◆ REQUIRED WORK
Retype the data exactly, from its first line to the line containing "Image resolution: width=607", including both, and skip any picture.

---*---

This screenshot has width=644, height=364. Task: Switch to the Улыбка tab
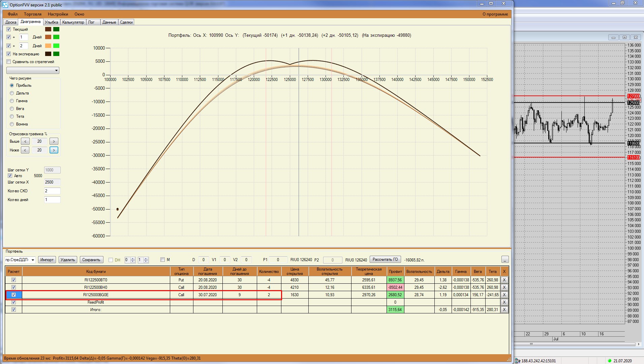point(51,22)
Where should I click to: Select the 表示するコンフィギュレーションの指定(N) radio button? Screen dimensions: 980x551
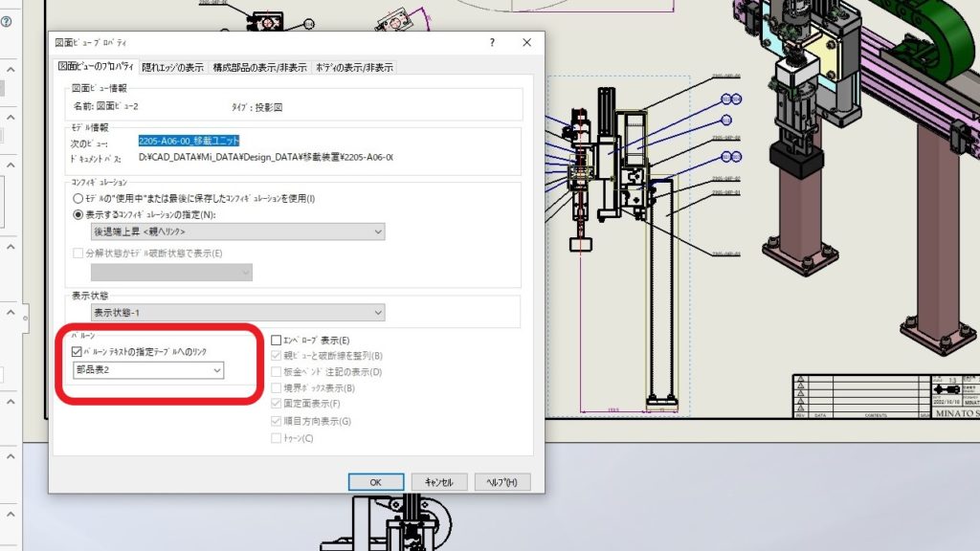click(x=79, y=214)
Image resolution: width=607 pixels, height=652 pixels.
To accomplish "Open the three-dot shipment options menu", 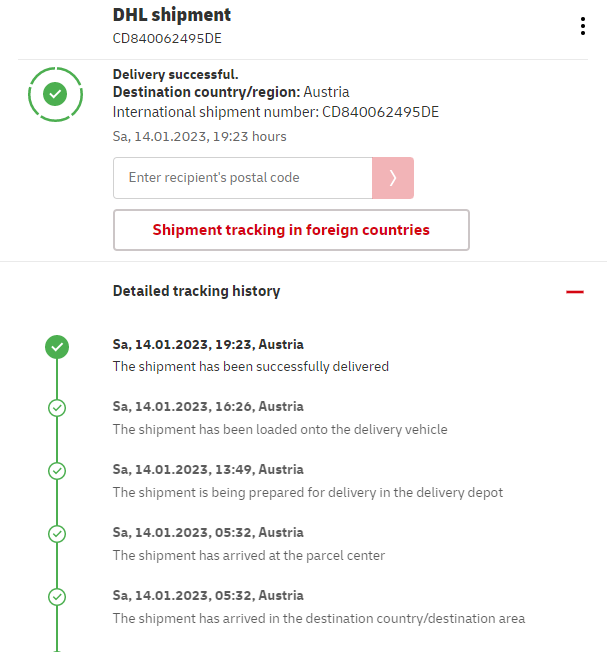I will click(582, 26).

---*---

◆ RESPONSE AREA
This screenshot has width=644, height=364. Task: Switch to the Улыбка tab
point(51,22)
Where should I click to: Select the 表示するコンフィギュレーションの指定(N) radio button? Screen dimensions: 980x551
click(x=79, y=214)
Image resolution: width=607 pixels, height=652 pixels.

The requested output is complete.